Pendant ces mêmes jours, le frère «sentant mauvais» devait lui se laver quotidiennement les aisselles avec un savon anti-bactérien afin de préparer une surface vierge et accueillante pour les nouvelles bactéries. Chris Calleweart a ensuite récolté les peaux mortes contenant les «bonnes» bactéries du jumeau «sentant bon» puis les a tamponnées sur les aisselles du frère «sentant mauvais».

Ce dernier a vu ses odeurs corporelles rapidement disparaitre: «Les effets persistent depuis plus d’un an maintenant», a expliqué Callewaert «nous sommes très contents que ça fonctionne».
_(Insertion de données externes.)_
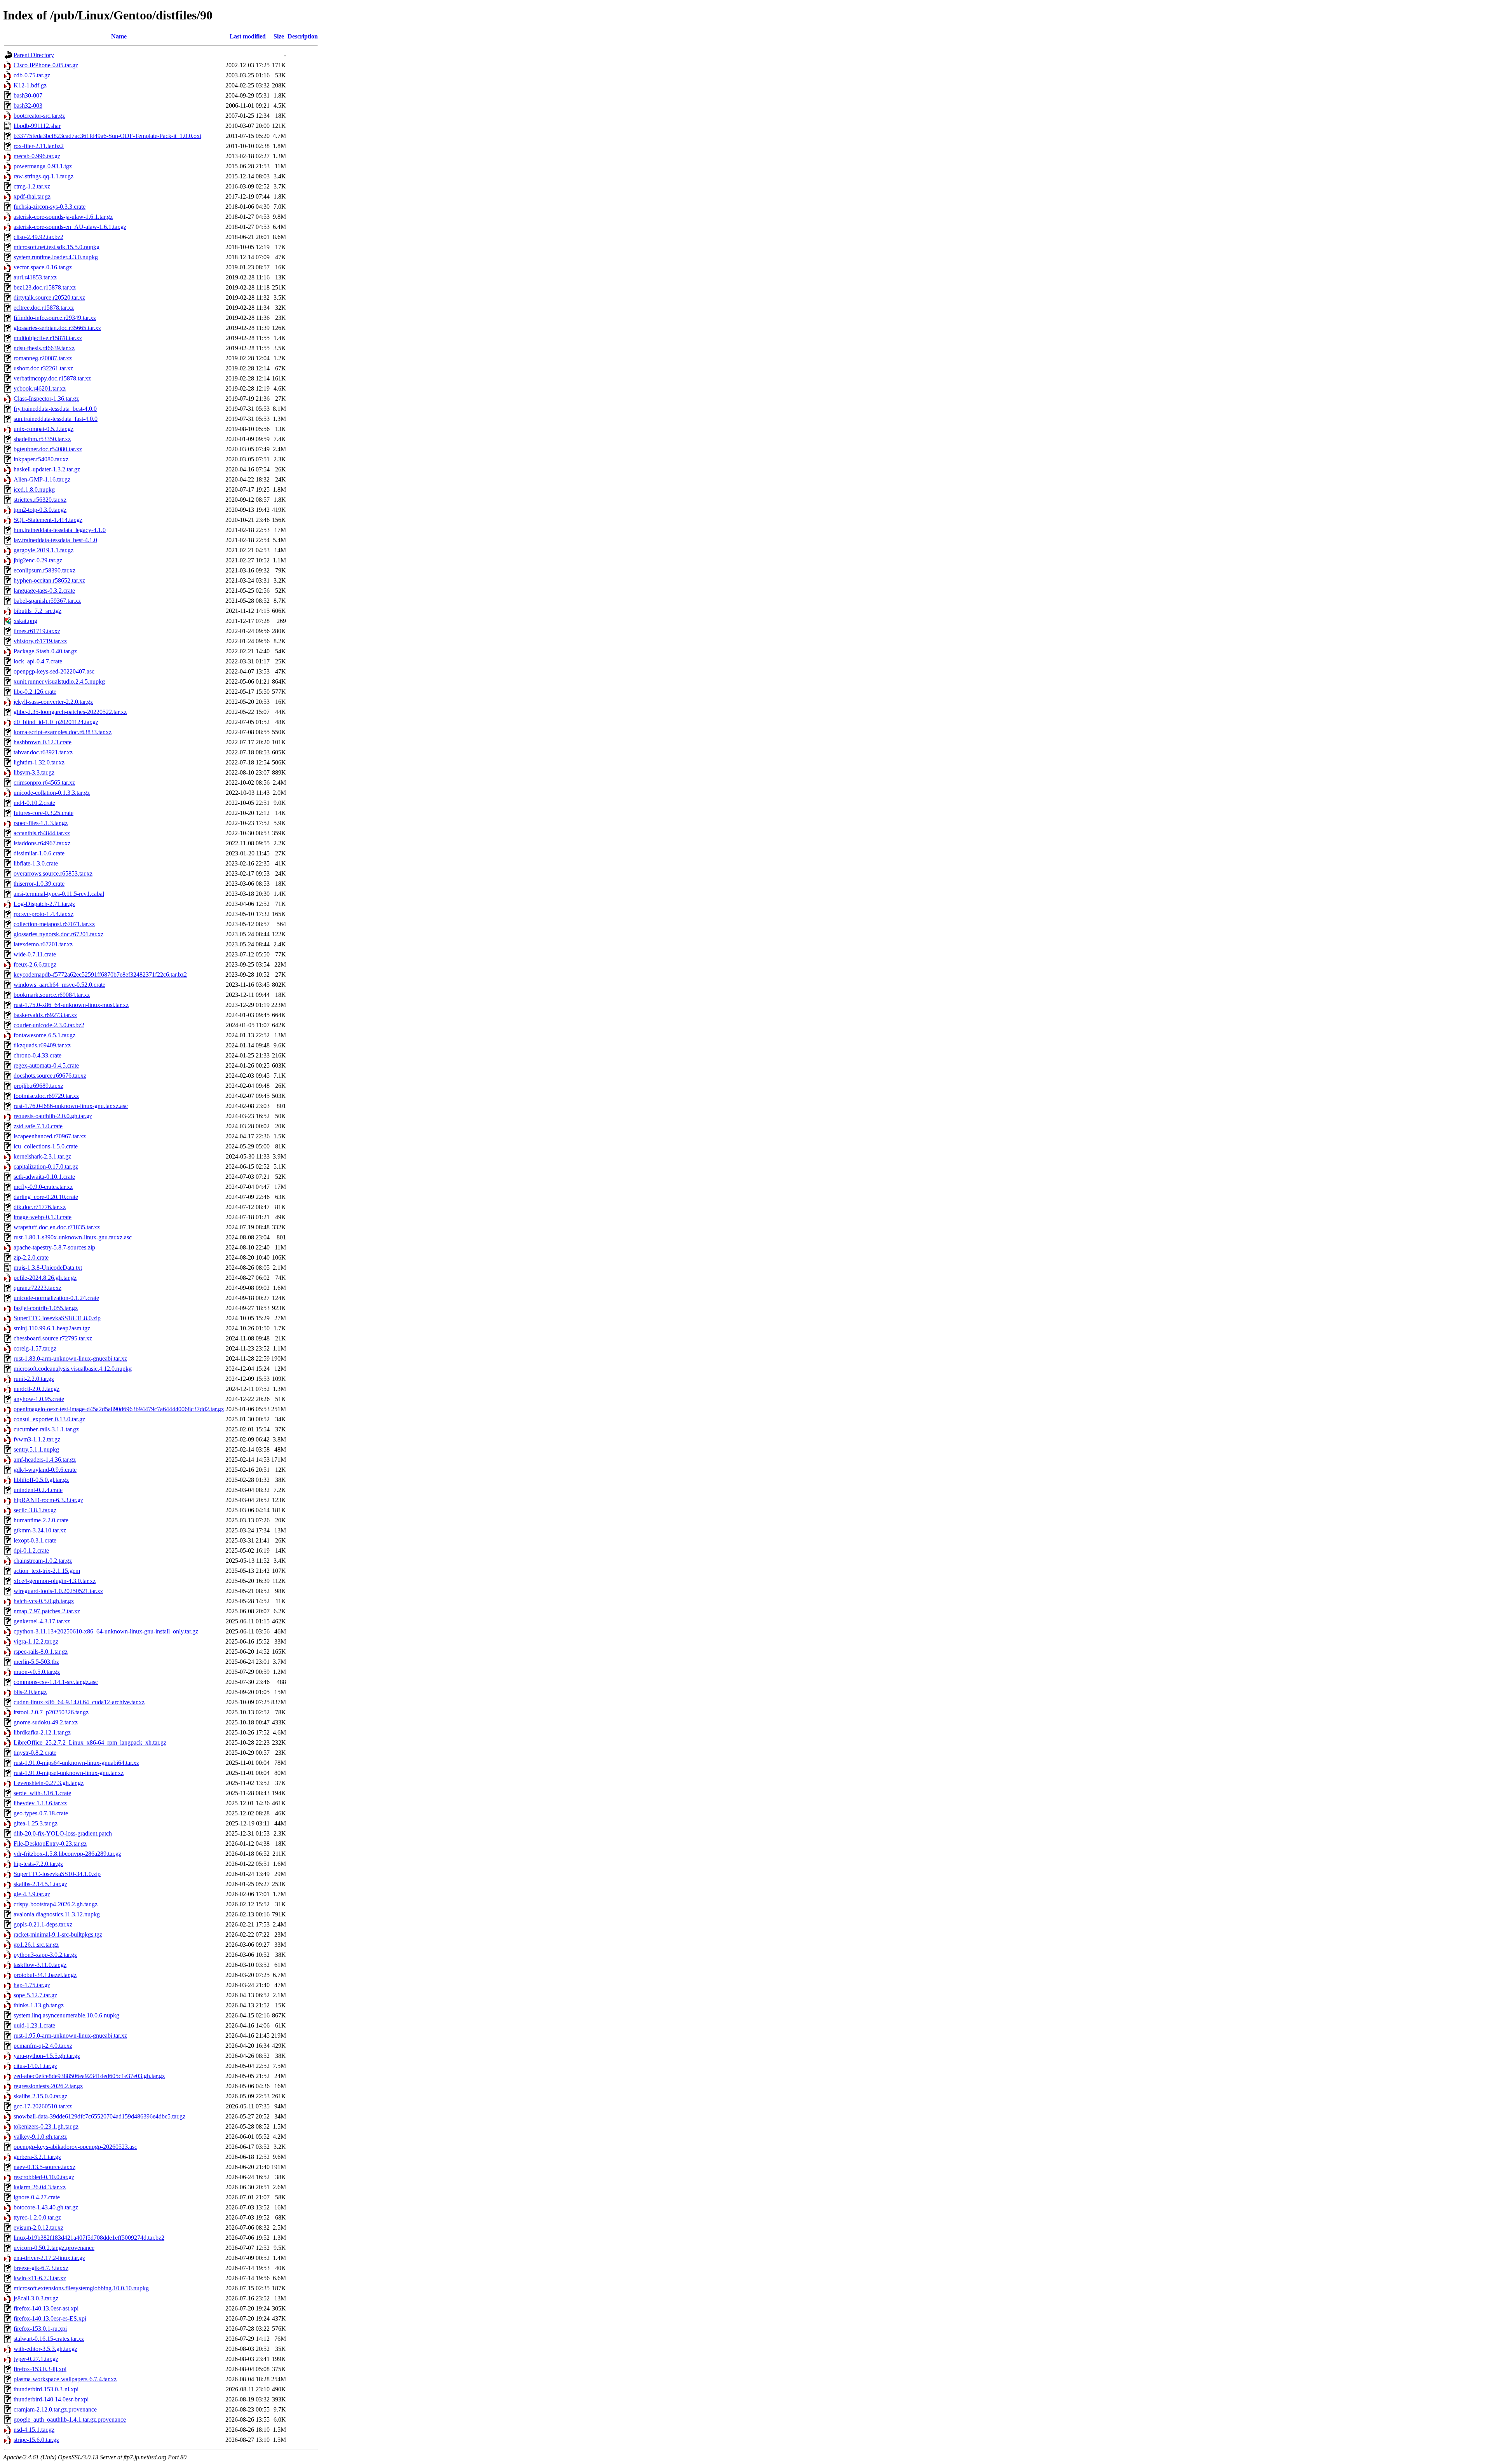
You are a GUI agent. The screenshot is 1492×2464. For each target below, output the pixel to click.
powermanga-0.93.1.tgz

Des effets sur le long terme

Mais l’étude ne s’est pas arrêtée là. Les chercheurs ont décidé de répéter la procédure sur 18 autres binômes. Dans chaque cas, une personne «sentant bon» couplée avec une personne «sentant mauvais», généralement des membres proches.

Afin que l’étude soit scientifiquement valable, les chercheurs ont fait appel à un panel de 8 personnes chargées de juger l’odeur des personnes malodorantes avant et après chaque «transplantation». Résultat: sur les 18 binômes, 16 ont vu de nettes améliorations en à peine un mois.
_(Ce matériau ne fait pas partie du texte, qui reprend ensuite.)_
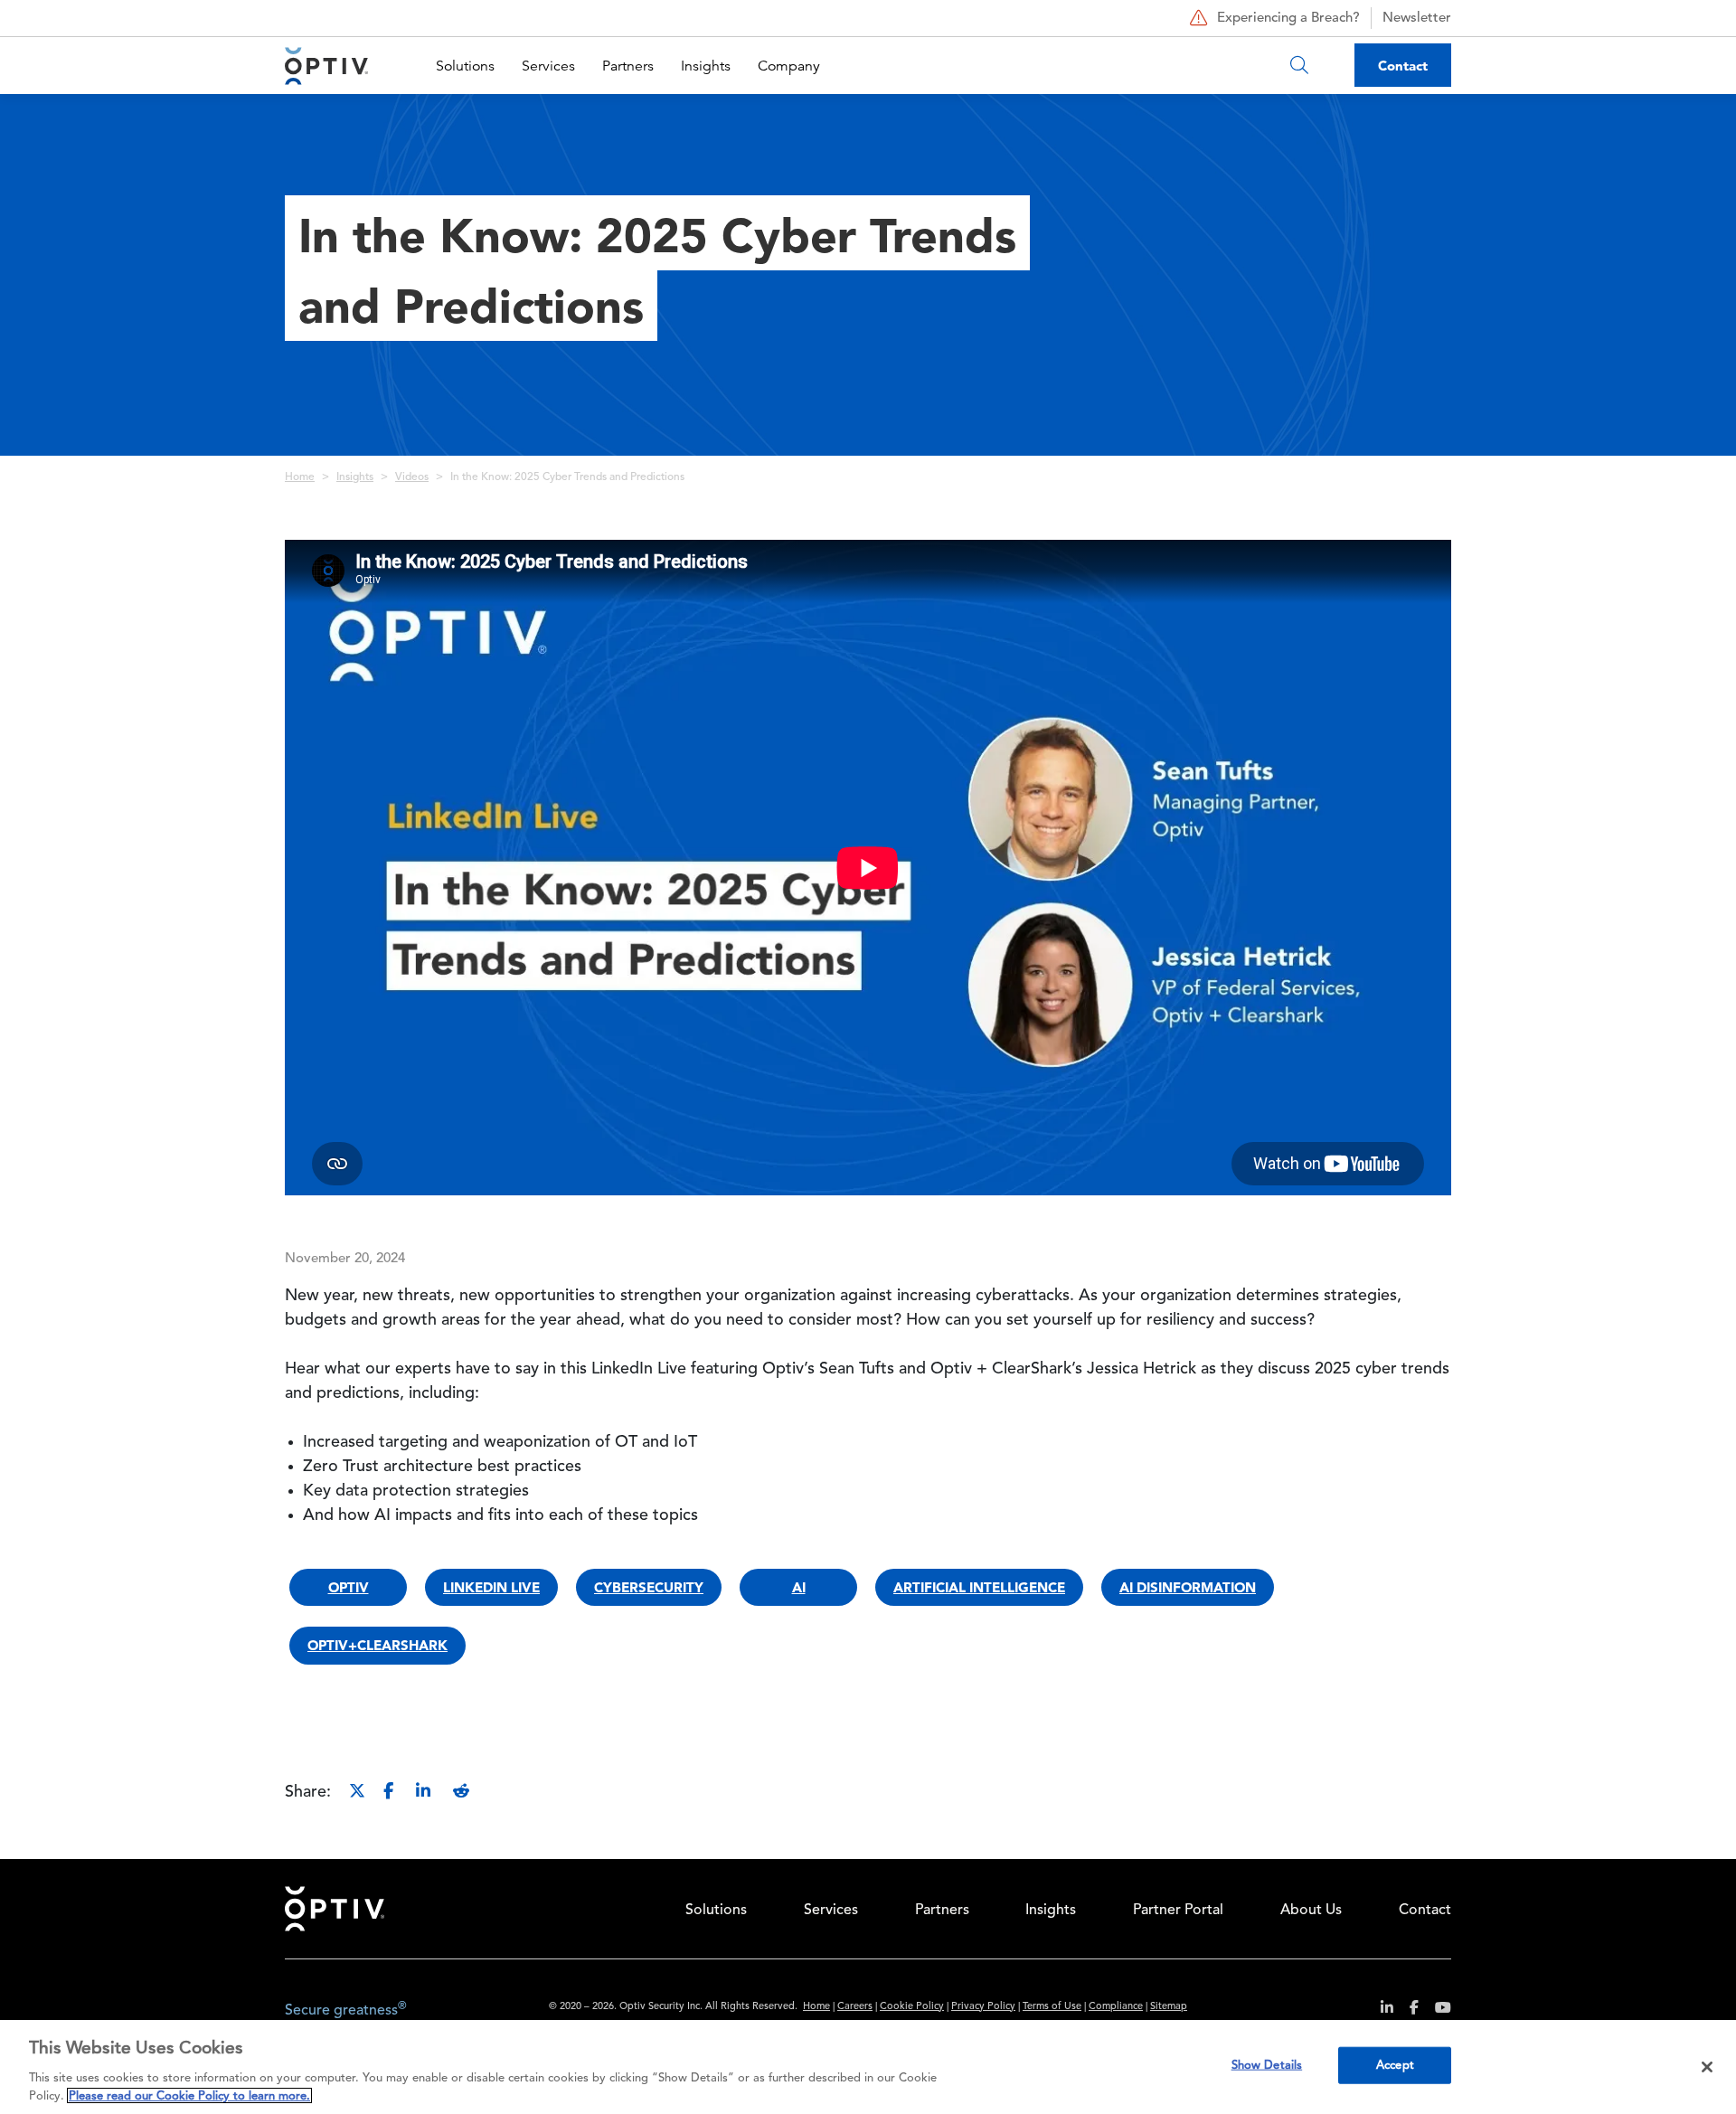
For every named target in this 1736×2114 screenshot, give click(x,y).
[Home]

La moitié du groupe a eu des effets sur le long terme, c’est-à -dire qui ont duré au moins 3 mois… Mieux que les déodorants 48 heures quand même. «Peut-être que la réponse est de changerleurs microbes avec ceux qui ne produisent pas ces composés volatils», a ajouté Emma Allen-Vercoe qui espère qu’une approche similaire pourrait être utile dans le traitement de certaines conditions cutanées, comme l’eczéma et le psoriasis.

Quelques astuces pour sentir bon

C'est grâce à ces essais que l’idée de créer un produit à base de bactéries est né. Chris Callewaert et ses collègues tentent à présent de trouver un mélange de bactéries qui pourraient être utilisés plutôt que de faire appel à un proche. «C’est encore très expérimental, mais je suis sûr que cela peut fonctionner», a-t-il affirmé.

En attendant de peut-être voir apparaitre le produit sur le marché, il existe d’autres moyens pour améliorer la flore bactérienne des aisselles. En effet, les microbes se nourrissent de lipides, composés qui incluent les graisses et les huiles donc il est possible d’essayer de limiter la consommation des aliments gras.

«Les gens qui mangent du fast-food et de la viande sentent plus mauvais, tandis que ceux qui se nourrissent de légumes sentent meilleur», a affirmé Callewaert. Se raser peut également aider, tout comme porter les bons vêtements. Lorsque nous portons des habits, nous transférons les bactéries sur le tissu et certains matériaux stimulent la croissance des bactéries associées aux mauvaises odeurs.

Le lavage des vêtements ne résout pas le problème. Le lavage contribue simplement à répandre les bactéries dans le contenu de la machine à laver. Le polyester en particulier est à éviter.